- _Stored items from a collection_
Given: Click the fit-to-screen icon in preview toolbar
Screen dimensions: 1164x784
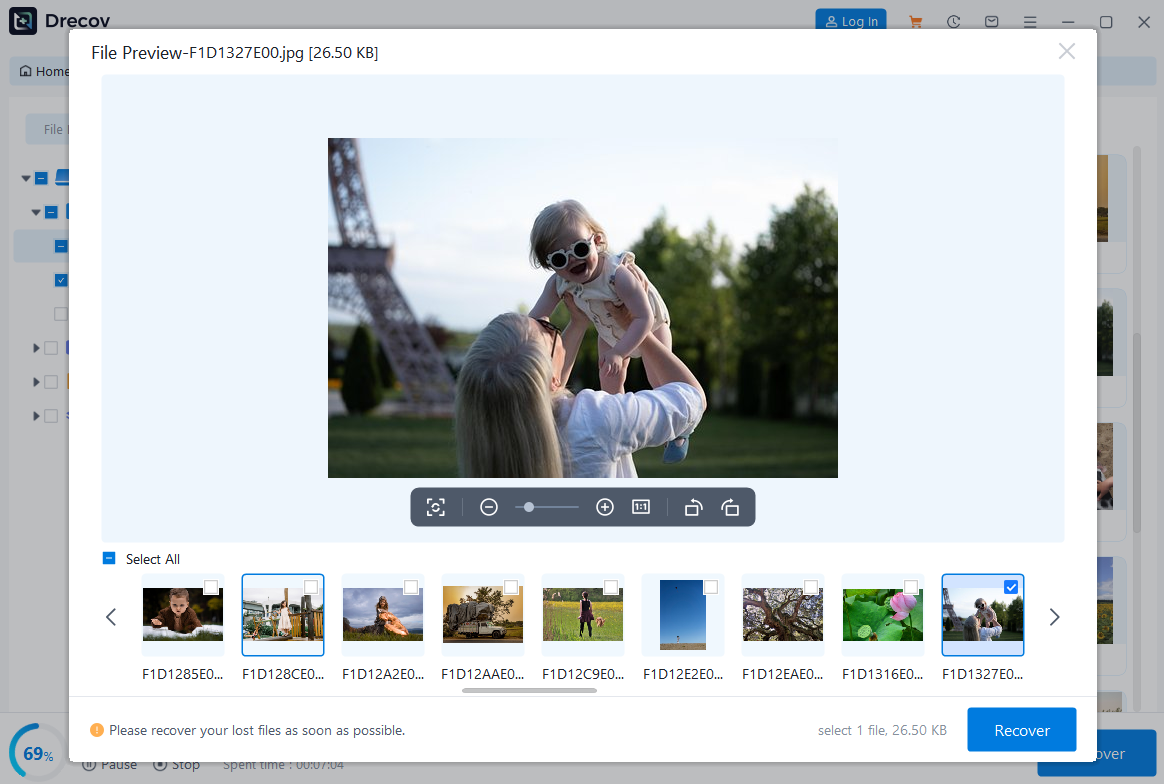Looking at the screenshot, I should pos(435,507).
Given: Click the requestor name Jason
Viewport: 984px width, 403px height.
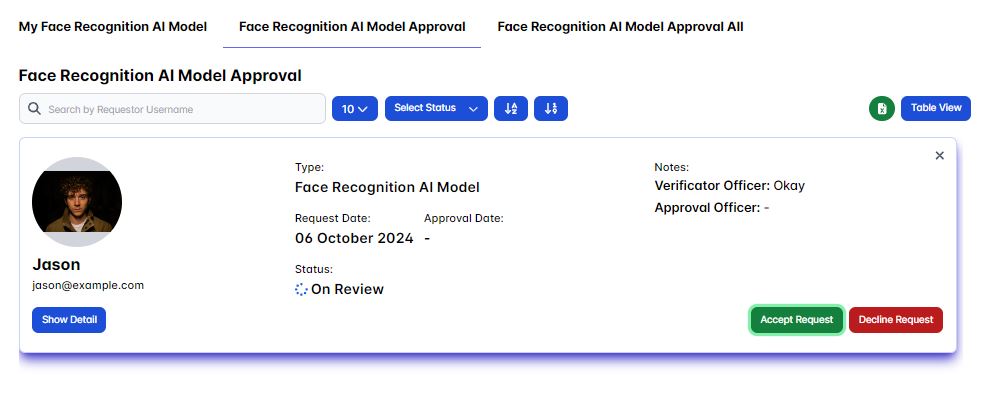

- _YOUR OBJECTIVE_
Leave out every picture and copy the rest of the records exactly.

- _OUTPUT FOR THIS EXERCISE_
Given: Click the fit-to-screen icon in preview toolbar
Screen dimensions: 1164x784
Looking at the screenshot, I should pos(435,507).
Given: Click the requestor name Jason
Viewport: 984px width, 403px height.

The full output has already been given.